> [WHAT YOU ARE ASKED TO DO]: Reproduce the material below with every "GUI agent" changed to "interface assistant", leaving everything else as it is.
───── TASK INPUT ─────
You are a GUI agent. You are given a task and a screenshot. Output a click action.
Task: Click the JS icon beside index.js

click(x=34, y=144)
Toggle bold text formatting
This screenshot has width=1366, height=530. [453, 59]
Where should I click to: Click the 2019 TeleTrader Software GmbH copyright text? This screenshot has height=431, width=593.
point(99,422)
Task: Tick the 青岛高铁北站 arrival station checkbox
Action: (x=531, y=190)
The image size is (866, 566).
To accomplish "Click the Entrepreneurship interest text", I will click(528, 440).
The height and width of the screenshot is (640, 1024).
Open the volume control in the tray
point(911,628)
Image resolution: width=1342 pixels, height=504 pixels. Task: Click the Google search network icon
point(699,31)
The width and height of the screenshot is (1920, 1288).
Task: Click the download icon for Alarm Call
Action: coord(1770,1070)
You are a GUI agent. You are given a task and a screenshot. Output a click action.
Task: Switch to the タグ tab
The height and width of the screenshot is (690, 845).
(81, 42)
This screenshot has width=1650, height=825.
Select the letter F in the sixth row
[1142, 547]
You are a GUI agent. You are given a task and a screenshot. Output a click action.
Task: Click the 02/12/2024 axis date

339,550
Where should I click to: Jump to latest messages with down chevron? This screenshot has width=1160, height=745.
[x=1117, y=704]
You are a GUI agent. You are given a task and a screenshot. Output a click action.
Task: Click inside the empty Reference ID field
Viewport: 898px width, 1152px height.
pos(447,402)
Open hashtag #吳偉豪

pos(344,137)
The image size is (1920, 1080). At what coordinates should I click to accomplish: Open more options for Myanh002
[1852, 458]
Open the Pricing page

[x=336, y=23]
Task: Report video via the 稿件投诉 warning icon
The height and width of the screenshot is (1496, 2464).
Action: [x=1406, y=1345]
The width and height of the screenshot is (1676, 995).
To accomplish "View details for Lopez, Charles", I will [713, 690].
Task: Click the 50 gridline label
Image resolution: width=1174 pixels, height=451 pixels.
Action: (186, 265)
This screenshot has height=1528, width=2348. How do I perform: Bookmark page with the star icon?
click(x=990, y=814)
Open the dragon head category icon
─────
> [EXPECTED OUTPUT]:
You are a interface assistant. You are given a task and a screenshot. Output a click action.
Task: Click the JS icon beside index.js

click(x=34, y=144)
Toggle bold text formatting
This screenshot has width=1366, height=530. [453, 59]
Where should I click to: Click the 2019 TeleTrader Software GmbH copyright text? This screenshot has height=431, width=593.
point(99,422)
Task: Tick the 青岛高铁北站 arrival station checkbox
Action: (x=531, y=190)
The image size is (866, 566).
To accomplish "Click the Entrepreneurship interest text", I will click(528, 440).
The height and width of the screenshot is (640, 1024).
Open the volume control in the tray
point(911,628)
Image resolution: width=1342 pixels, height=504 pixels. Task: Click the Google search network icon
point(699,31)
The width and height of the screenshot is (1920, 1288).
Task: Click the download icon for Alarm Call
Action: coord(1770,1070)
You are a interface assistant. You are given a task and a screenshot. Output a click action.
Task: Switch to the タグ tab
The height and width of the screenshot is (690, 845).
(81, 42)
This screenshot has width=1650, height=825.
Select the letter F in the sixth row
[1142, 547]
You are a interface assistant. You are given a task and a screenshot. Output a click action.
Task: Click the 02/12/2024 axis date

339,550
Where should I click to: Jump to latest messages with down chevron? This screenshot has width=1160, height=745.
[x=1117, y=704]
You are a interface assistant. You are given a task and a screenshot. Output a click action.
Task: Click inside the empty Reference ID field
Viewport: 898px width, 1152px height.
pos(447,402)
Open hashtag #吳偉豪

pos(344,137)
The image size is (1920, 1080). At what coordinates should I click to accomplish: Open more options for Myanh002
[1852, 458]
Open the Pricing page

[x=336, y=23]
Task: Report video via the 稿件投诉 warning icon
The height and width of the screenshot is (1496, 2464).
Action: [x=1406, y=1345]
The width and height of the screenshot is (1676, 995).
To accomplish "View details for Lopez, Charles", I will [713, 690].
Task: Click the 50 gridline label
Image resolution: width=1174 pixels, height=451 pixels.
Action: (186, 265)
This screenshot has height=1528, width=2348. How do I perform: Bookmark page with the star icon?
click(x=990, y=814)
Open the dragon head category icon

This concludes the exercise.